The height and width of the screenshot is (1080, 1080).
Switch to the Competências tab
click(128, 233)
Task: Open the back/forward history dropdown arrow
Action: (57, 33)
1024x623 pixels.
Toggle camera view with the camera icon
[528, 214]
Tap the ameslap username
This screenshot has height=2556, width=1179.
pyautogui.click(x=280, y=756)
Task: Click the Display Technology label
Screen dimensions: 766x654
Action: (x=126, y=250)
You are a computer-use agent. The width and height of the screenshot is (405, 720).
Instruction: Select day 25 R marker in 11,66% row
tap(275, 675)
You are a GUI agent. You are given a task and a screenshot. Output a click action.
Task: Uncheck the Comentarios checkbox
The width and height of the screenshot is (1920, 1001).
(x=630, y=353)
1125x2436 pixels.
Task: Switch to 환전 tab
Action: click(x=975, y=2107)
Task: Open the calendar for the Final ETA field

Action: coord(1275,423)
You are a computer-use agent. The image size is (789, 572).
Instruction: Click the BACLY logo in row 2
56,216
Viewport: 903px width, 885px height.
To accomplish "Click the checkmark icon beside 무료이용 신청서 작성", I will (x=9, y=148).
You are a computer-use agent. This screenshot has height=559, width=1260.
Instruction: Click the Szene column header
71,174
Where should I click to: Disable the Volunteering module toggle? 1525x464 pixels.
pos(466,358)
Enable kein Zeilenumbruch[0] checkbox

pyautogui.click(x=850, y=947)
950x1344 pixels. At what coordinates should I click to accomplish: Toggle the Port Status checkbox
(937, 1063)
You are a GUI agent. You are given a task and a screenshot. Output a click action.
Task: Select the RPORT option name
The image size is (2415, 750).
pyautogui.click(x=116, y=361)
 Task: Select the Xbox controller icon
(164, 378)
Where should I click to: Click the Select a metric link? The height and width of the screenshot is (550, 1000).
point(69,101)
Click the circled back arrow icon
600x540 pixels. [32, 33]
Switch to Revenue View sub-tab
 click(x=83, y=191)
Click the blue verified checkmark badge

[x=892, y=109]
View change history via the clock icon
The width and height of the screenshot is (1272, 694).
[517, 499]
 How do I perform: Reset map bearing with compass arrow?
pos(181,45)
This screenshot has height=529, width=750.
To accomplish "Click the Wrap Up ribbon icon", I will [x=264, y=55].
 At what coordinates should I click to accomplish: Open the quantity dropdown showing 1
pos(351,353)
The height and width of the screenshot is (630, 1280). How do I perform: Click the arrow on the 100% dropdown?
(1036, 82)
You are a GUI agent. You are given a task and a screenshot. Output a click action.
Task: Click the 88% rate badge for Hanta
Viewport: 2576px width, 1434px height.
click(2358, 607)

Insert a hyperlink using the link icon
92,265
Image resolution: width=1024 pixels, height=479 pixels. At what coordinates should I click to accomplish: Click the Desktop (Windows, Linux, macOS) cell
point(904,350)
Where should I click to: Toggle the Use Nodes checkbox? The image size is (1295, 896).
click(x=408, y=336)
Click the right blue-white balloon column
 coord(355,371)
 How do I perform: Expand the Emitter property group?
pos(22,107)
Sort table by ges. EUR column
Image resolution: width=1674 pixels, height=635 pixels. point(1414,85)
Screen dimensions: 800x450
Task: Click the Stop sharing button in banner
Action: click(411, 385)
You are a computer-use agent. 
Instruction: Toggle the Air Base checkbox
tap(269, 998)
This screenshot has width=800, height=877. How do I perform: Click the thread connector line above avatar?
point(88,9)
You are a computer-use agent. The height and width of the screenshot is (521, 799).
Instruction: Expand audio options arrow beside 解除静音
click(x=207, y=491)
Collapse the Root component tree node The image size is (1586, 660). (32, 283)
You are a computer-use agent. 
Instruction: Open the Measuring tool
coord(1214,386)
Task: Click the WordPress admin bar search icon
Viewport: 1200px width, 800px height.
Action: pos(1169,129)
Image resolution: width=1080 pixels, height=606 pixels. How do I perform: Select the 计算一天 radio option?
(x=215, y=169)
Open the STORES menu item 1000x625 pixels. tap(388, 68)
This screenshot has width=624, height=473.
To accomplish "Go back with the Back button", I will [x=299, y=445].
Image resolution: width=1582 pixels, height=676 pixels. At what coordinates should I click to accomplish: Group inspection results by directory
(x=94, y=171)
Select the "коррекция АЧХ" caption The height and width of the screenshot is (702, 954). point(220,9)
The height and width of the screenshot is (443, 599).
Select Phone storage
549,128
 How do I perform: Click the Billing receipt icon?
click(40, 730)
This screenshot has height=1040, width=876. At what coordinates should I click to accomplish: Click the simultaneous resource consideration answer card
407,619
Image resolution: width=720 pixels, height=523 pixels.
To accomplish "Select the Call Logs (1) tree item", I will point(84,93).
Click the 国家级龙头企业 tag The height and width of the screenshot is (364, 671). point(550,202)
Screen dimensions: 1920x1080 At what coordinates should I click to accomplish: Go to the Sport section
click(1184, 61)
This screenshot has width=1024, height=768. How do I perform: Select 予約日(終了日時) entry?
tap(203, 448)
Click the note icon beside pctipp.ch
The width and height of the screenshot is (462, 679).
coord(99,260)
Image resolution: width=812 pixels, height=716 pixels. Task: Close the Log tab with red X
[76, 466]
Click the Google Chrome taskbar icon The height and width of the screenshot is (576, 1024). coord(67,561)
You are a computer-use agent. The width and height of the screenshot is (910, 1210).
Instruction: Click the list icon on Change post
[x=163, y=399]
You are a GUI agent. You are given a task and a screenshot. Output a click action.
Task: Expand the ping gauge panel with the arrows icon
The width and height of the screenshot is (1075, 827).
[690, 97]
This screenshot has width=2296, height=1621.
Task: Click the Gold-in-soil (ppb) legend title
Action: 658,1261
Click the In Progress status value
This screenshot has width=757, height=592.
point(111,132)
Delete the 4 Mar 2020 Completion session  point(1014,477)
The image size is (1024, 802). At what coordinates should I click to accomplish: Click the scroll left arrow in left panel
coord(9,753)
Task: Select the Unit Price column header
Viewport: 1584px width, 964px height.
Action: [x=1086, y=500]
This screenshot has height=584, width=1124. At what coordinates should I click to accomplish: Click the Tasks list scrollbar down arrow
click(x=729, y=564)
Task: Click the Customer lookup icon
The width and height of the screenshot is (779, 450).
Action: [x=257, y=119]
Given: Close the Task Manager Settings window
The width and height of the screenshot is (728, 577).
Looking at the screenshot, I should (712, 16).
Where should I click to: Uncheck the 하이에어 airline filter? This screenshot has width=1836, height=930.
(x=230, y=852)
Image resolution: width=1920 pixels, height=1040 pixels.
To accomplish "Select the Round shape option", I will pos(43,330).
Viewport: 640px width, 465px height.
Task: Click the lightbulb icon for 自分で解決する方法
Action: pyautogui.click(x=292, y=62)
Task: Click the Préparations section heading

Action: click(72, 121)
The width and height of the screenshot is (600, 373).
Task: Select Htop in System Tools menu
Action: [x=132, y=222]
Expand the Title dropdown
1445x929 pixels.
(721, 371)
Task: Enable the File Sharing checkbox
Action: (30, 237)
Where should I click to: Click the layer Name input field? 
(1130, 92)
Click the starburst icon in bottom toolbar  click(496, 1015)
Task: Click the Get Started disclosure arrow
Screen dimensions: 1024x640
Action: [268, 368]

-- WHAT TO DO --
Would you please transcribe all of the entries above exactly?

-- SOLUTION TO THIS EXERCISE --
The height and width of the screenshot is (1080, 1080).
Switch to the Competências tab
click(128, 233)
Task: Open the back/forward history dropdown arrow
Action: (57, 33)
1024x623 pixels.
Toggle camera view with the camera icon
[528, 214]
Tap the ameslap username
This screenshot has height=2556, width=1179.
pyautogui.click(x=280, y=756)
Task: Click the Display Technology label
Screen dimensions: 766x654
Action: (x=126, y=250)
You are a computer-use agent. The width and height of the screenshot is (405, 720).
Instruction: Select day 25 R marker in 11,66% row
tap(275, 675)
You are a GUI agent. You are given a task and a screenshot. Output a click action.
Task: Uncheck the Comentarios checkbox
The width and height of the screenshot is (1920, 1001).
(x=630, y=353)
1125x2436 pixels.
Task: Switch to 환전 tab
Action: click(x=975, y=2107)
Task: Open the calendar for the Final ETA field

Action: coord(1275,423)
You are a computer-use agent. The image size is (789, 572).
Instruction: Click the BACLY logo in row 2
56,216
Viewport: 903px width, 885px height.
To accomplish "Click the checkmark icon beside 무료이용 신청서 작성", I will (x=9, y=148).
You are a computer-use agent. This screenshot has height=559, width=1260.
Instruction: Click the Szene column header
71,174
Where should I click to: Disable the Volunteering module toggle? 1525x464 pixels.
pos(466,358)
Enable kein Zeilenumbruch[0] checkbox

pyautogui.click(x=850, y=947)
950x1344 pixels. At what coordinates should I click to accomplish: Toggle the Port Status checkbox
(937, 1063)
You are a GUI agent. You are given a task and a screenshot. Output a click action.
Task: Select the RPORT option name
The image size is (2415, 750).
pyautogui.click(x=116, y=361)
 Task: Select the Xbox controller icon
(164, 378)
Where should I click to: Click the Select a metric link? The height and width of the screenshot is (550, 1000).
point(69,101)
Click the circled back arrow icon
600x540 pixels. [32, 33]
Switch to Revenue View sub-tab
 click(x=83, y=191)
Click the blue verified checkmark badge

[x=892, y=109]
View change history via the clock icon
The width and height of the screenshot is (1272, 694).
[517, 499]
 How do I perform: Reset map bearing with compass arrow?
pos(181,45)
This screenshot has height=529, width=750.
To accomplish "Click the Wrap Up ribbon icon", I will [x=264, y=55].
 At what coordinates should I click to accomplish: Open the quantity dropdown showing 1
pos(351,353)
The height and width of the screenshot is (630, 1280). How do I perform: Click the arrow on the 100% dropdown?
(1036, 82)
You are a GUI agent. You are given a task and a screenshot. Output a click action.
Task: Click the 88% rate badge for Hanta
Viewport: 2576px width, 1434px height.
click(2358, 607)

Insert a hyperlink using the link icon
92,265
Image resolution: width=1024 pixels, height=479 pixels. At what coordinates should I click to accomplish: Click the Desktop (Windows, Linux, macOS) cell
point(904,350)
Where should I click to: Toggle the Use Nodes checkbox? The image size is (1295, 896).
click(x=408, y=336)
Click the right blue-white balloon column
 coord(355,371)
 How do I perform: Expand the Emitter property group?
pos(22,107)
Sort table by ges. EUR column
Image resolution: width=1674 pixels, height=635 pixels. point(1414,85)
Screen dimensions: 800x450
Task: Click the Stop sharing button in banner
Action: click(411, 385)
You are a computer-use agent. 
Instruction: Toggle the Air Base checkbox
tap(269, 998)
This screenshot has width=800, height=877. How do I perform: Click the thread connector line above avatar?
point(88,9)
You are a computer-use agent. The height and width of the screenshot is (521, 799).
Instruction: Expand audio options arrow beside 解除静音
click(x=207, y=491)
Collapse the Root component tree node The image size is (1586, 660). (32, 283)
You are a computer-use agent. 
Instruction: Open the Measuring tool
coord(1214,386)
Task: Click the WordPress admin bar search icon
Viewport: 1200px width, 800px height.
Action: pos(1169,129)
Image resolution: width=1080 pixels, height=606 pixels. How do I perform: Select the 计算一天 radio option?
(x=215, y=169)
Open the STORES menu item 1000x625 pixels. tap(388, 68)
This screenshot has width=624, height=473.
To accomplish "Go back with the Back button", I will [x=299, y=445].
Image resolution: width=1582 pixels, height=676 pixels. At what coordinates should I click to accomplish: Group inspection results by directory
(x=94, y=171)
Select the "коррекция АЧХ" caption The height and width of the screenshot is (702, 954). point(220,9)
The height and width of the screenshot is (443, 599).
Select Phone storage
549,128
 How do I perform: Click the Billing receipt icon?
click(40, 730)
This screenshot has height=1040, width=876. At what coordinates should I click to accomplish: Click the simultaneous resource consideration answer card
407,619
Image resolution: width=720 pixels, height=523 pixels.
To accomplish "Select the Call Logs (1) tree item", I will point(84,93).
Click the 国家级龙头企业 tag The height and width of the screenshot is (364, 671). point(550,202)
Screen dimensions: 1920x1080 At what coordinates should I click to accomplish: Go to the Sport section
click(1184, 61)
This screenshot has width=1024, height=768. How do I perform: Select 予約日(終了日時) entry?
tap(203, 448)
Click the note icon beside pctipp.ch
The width and height of the screenshot is (462, 679).
coord(99,260)
Image resolution: width=812 pixels, height=716 pixels. Task: Close the Log tab with red X
[76, 466]
Click the Google Chrome taskbar icon The height and width of the screenshot is (576, 1024). coord(67,561)
You are a computer-use agent. The width and height of the screenshot is (910, 1210).
Instruction: Click the list icon on Change post
[x=163, y=399]
You are a GUI agent. You are given a task and a screenshot. Output a click action.
Task: Expand the ping gauge panel with the arrows icon
The width and height of the screenshot is (1075, 827).
[690, 97]
This screenshot has width=2296, height=1621.
Task: Click the Gold-in-soil (ppb) legend title
Action: 658,1261
Click the In Progress status value
This screenshot has width=757, height=592.
point(111,132)
Delete the 4 Mar 2020 Completion session  point(1014,477)
The image size is (1024, 802). At what coordinates should I click to accomplish: Click the scroll left arrow in left panel
coord(9,753)
Task: Select the Unit Price column header
Viewport: 1584px width, 964px height.
Action: [x=1086, y=500]
This screenshot has height=584, width=1124. At what coordinates should I click to accomplish: Click the Tasks list scrollbar down arrow
click(x=729, y=564)
Task: Click the Customer lookup icon
The width and height of the screenshot is (779, 450).
Action: [x=257, y=119]
Given: Close the Task Manager Settings window
The width and height of the screenshot is (728, 577).
Looking at the screenshot, I should (712, 16).
Where should I click to: Uncheck the 하이에어 airline filter? This screenshot has width=1836, height=930.
(x=230, y=852)
Image resolution: width=1920 pixels, height=1040 pixels.
To accomplish "Select the Round shape option", I will pos(43,330).
Viewport: 640px width, 465px height.
Task: Click the lightbulb icon for 自分で解決する方法
Action: pyautogui.click(x=292, y=62)
Task: Click the Préparations section heading

Action: click(72, 121)
The width and height of the screenshot is (600, 373).
Task: Select Htop in System Tools menu
Action: [x=132, y=222]
Expand the Title dropdown
1445x929 pixels.
(721, 371)
Task: Enable the File Sharing checkbox
Action: (30, 237)
Where should I click to: Click the layer Name input field? 
(1130, 92)
Click the starburst icon in bottom toolbar  click(496, 1015)
Task: Click the Get Started disclosure arrow
Screen dimensions: 1024x640
Action: [268, 368]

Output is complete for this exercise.